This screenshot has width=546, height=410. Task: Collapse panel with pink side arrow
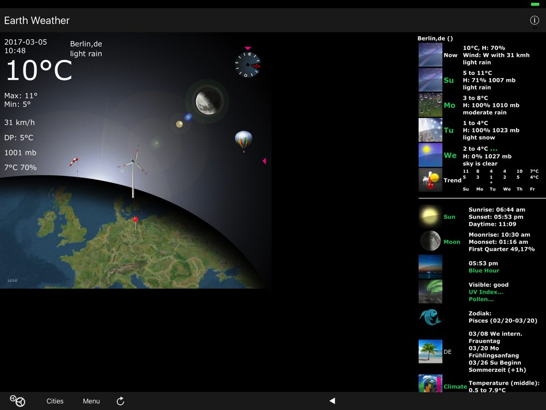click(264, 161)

##############################

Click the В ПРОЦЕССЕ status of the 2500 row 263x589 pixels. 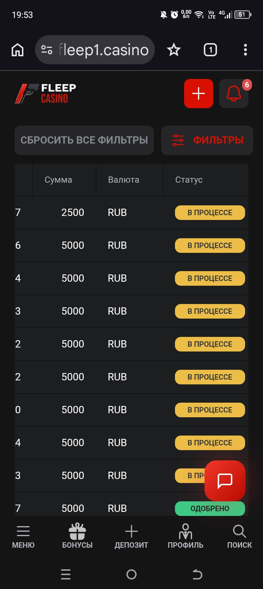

##############################

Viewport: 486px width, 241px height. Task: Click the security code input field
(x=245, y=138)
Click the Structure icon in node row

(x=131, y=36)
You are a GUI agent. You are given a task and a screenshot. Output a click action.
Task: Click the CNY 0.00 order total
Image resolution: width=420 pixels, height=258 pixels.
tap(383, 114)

##############################

DIRECTIONS:
Repeat the lines running from the line with "This screenshot has" to the line with "click(264, 161)", requests included, but add 58 to every coordinate in the answers. Leave the pictures out of your answer.

EXERCISE RESPONSE:
This screenshot has width=546, height=410. Task: Collapse panel with pink side arrow
click(322, 219)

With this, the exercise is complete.